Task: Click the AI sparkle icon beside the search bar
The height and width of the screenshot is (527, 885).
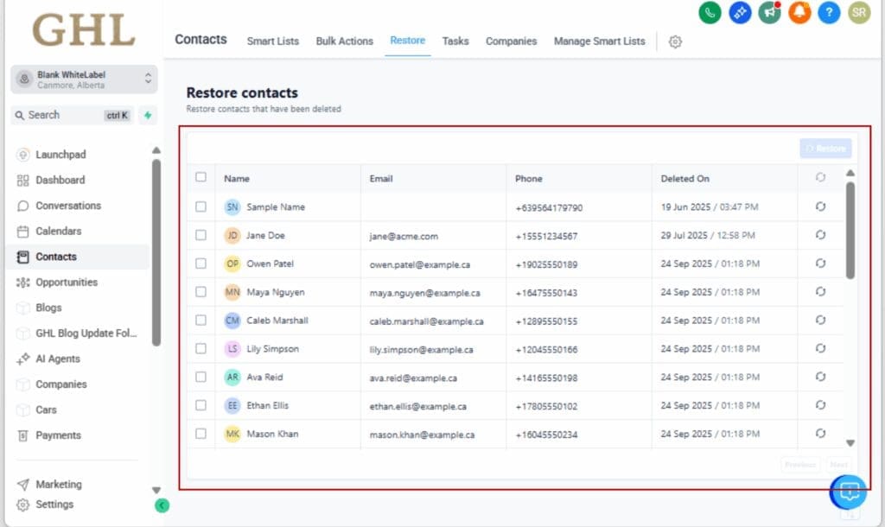Action: click(147, 115)
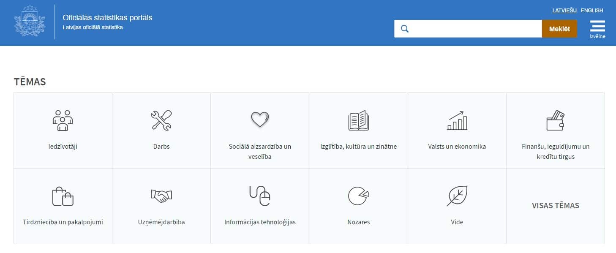
Task: Select the Darbs tools icon
Action: (161, 120)
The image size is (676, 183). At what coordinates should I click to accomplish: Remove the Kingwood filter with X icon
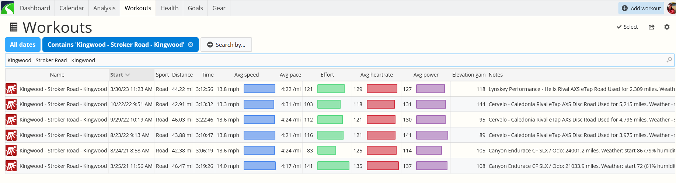click(x=191, y=45)
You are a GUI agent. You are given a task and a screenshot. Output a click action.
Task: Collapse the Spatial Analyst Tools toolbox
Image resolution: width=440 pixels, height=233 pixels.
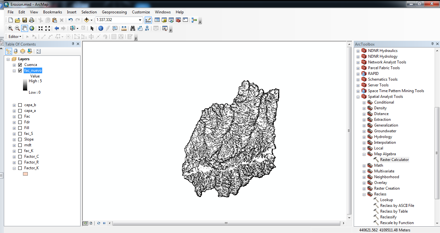(x=358, y=96)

▬▬▬▬▬▬

[Problem description]
Retype all entries exactly, without the images.

[Response area]
Task: Click the AI sparkle icon beside the search bar
The height and width of the screenshot is (527, 885).
Action: click(147, 115)
Task: Select the Darbs tools icon
Action: (161, 120)
The image size is (676, 183). At what coordinates should I click to accomplish: Remove the Kingwood filter with X icon
click(x=191, y=45)
You are a GUI agent. You are given a task and a screenshot. Output a click action.
Task: Collapse the Spatial Analyst Tools toolbox
Image resolution: width=440 pixels, height=233 pixels.
(x=358, y=96)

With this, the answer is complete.